Date 15 Nov 2022
Time 5:30 pm - 6:30 pm (HKT)
Venue CYPP1
Speaker Prof. Qing-Hua XU
Institution Department of Chemistry, National University of Singapore



Enhancing Two-photon Optical Properties of Nanomaterials for Biomedical Applications


Date: 15 November 2022 (Tuesday)
Time: Start from 5:30 PM (HKT)


Delivery: Face-to-face 
Venue: CYP P1


Prof. Qing-Hua XU
Department of Chemistry,
National University of Singapore


About the Speaker: 

Prof. Qing-Hua Xu received his B.S. from Zhejiang University (1993), M.S. from Peking University (1996) and University of Chicago (1997), and Ph.D. from UC Berkeley (2001). He conducted the postdoctoral research at Stanford University (2001-2002) and UC Santa Barbara (2002-2005). He joined NUS Chemistry in 2005 and became a tenured Associate Professor since 2011. His primary research interests focus on optical responses and dynamical processes of novel low-dimensional materials as well as their applications in biomedicine, optoelectronics, energy, and environmental areas. His research spans a broad range from materials preparation to practical applications as well as fundamental studies by using single particle spectroscopy and femtosecond time-resolved spectroscopy and microscopy. So far, he has published ~240 peer-reviewed articles with total citations of ~15,800 times and H-index of 74 (Google scholar). 
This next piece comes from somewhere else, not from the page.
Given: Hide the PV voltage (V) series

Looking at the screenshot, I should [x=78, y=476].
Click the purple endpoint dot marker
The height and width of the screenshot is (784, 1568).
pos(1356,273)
Two-photon excitation techniques have unique advantages such as 3-dimensional selectivity and deep penetration into biological tissues in biomedical applications compared to their one-photon counterparts. In this talk, I will present our recent efforts on development of nanomaterials with enhanced two-photon excitation properties and their applications. Two different strategies have been utilized in our approach. One is based on energy transfer from conjugated polymers that have large two-photon absorption cross sections as two-photon light harvesting materials. We have developed various schemes for two-photon sensing, imaging and photodynamic therapy, with efficiency improved by over 1000-fold.  Another approach is based on plasmon resonance enhancement. Noble metal nanoparticles are known to display unique properties of localized surface plasmon resonance, which could be utilized to enhance linear and nonlinear optical properties of external chromophores and metal nanoparticles themselves. We have developed various plasmon engineered nanocomposites with enhanced two-photon properties, explored their biological applications, and conducted single particle spectroscopy and ultrafast spectroscopy studies to understand the underlying enhancement mechanisms. We have further combined these two strategies to develop plasmon enhanced two-photon optical properties of conjugated polymer-based NPs for biomedical applications.